Das Namensschild war aus Messing. Die Wohnungstür im ersten Stock nur angelehnt. Jeder ihrer vorsichtigen Schritte ließ das Parkett knarzen. Im ersten Raum posierte ein nackter bärtiger Mann auf dem Podest. Ein nordischer Kämpfer, im Schritt verharrt. Seine Muskeln glänzten. Er schaute wie abwesend aus dem Fenster hinaus auf die Spree.

Vier der Staffeleien waren besetzt. Anita stellte sich vor den heißen Kachelofen und wärmte ihre Hände an den Keramikfliesen. Die einzige Frau im Raum drehte sich zu ihr um und sah sie fragend an.

Anita traf Leo von König nicht an, hinterließ ihm letztlich eine Nachricht und bemühte sich, der Enttäuschung keinen Raum zu geben. Der Besuch in Berlin war nicht vergebens.
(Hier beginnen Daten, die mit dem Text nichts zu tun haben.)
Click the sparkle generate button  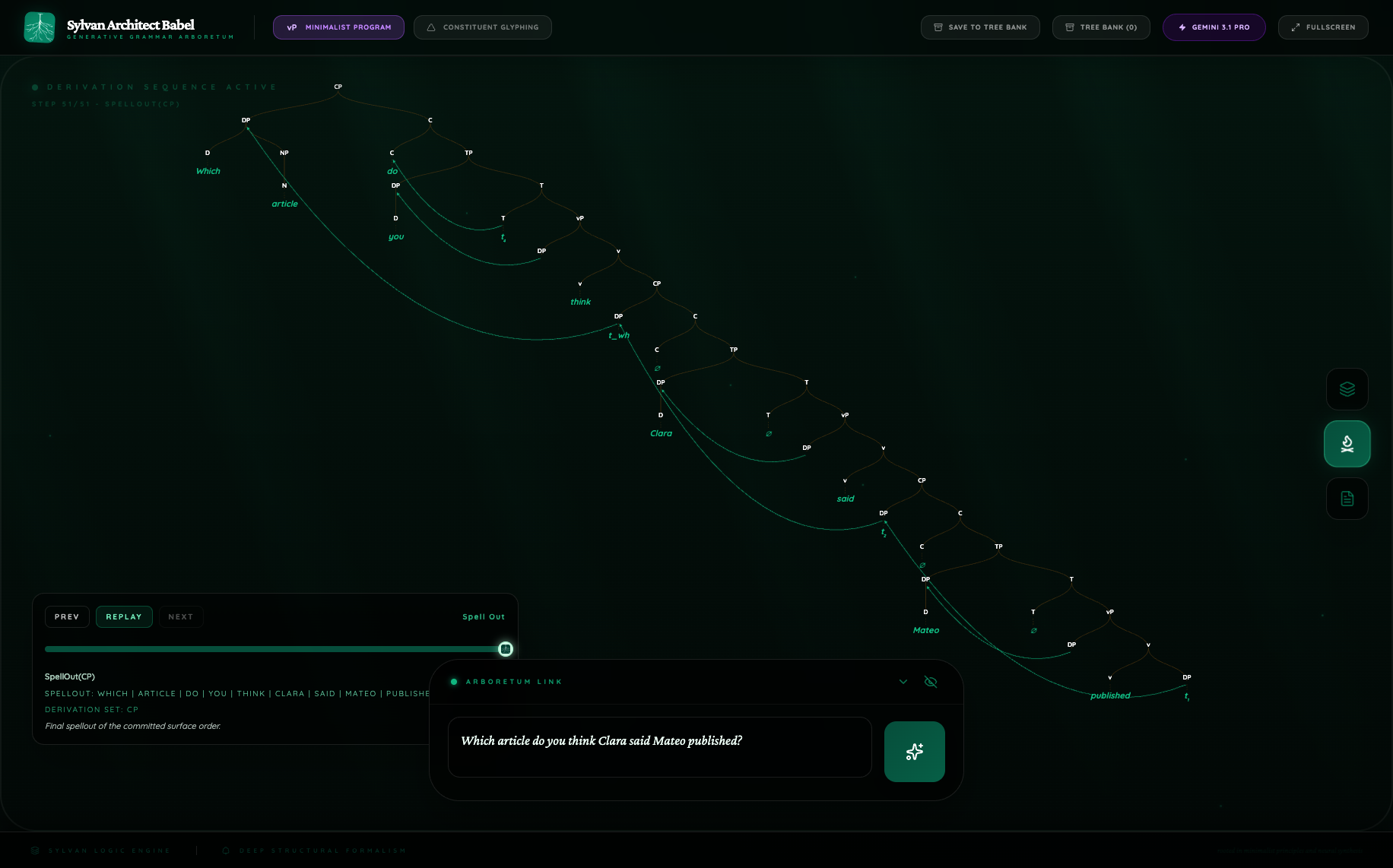(x=914, y=752)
Die Bestätigung Liebermanns ließ sie wachsen. Sie hob ihr Kinn an. Nur die bestmögliche aller Ausbildungen war gut genug für sie.

Schon wenige Tage später teilte von König ihr die Bedingungen für die Malschule brieflich mit. Das Modell für Akt und Porträt stehe täglich ab neun Uhr in der Früh für vier Stunden. Damen und Herren könnten gemeinsam oder getrennt arbeiten. Das Honorar enthalte das Modellgeld und betrage 50 Mark im Monat.

»Berlin? Wie stellst du dir das vor? Eine junge Frau kann nicht allein nach Berlin«, meinte die Mutter. Sie habe die ersehnte Bestätigung ihres Talents, jetzt gelte es, die Ausbildung bei Siebelist zu beenden.

Die Eltern erteilten einem Wechsel auf die Berliner Malschule eine klare Absage. Sie verschlossen sich allen Argumenten. Zu Anitas Zweifeln gesellte sich Einsamkeit. Was nützte all ihr Talent, wenn ihr eine vernünftige Ausbildung vorenthalten wurde.

Versehentlich trat Anita gegen einen Stein, der ungestüm ins Grün eines Hittfelder Gartens sprang. Das gefiel ihr. Erneut schoss sie einen Stein ins Aus. Anständige Fräuleins treten nicht nach Steinen. Der dritte Stein hüpfte weit voraus über das Kopfsteinpflaster der Bahnhofstraße.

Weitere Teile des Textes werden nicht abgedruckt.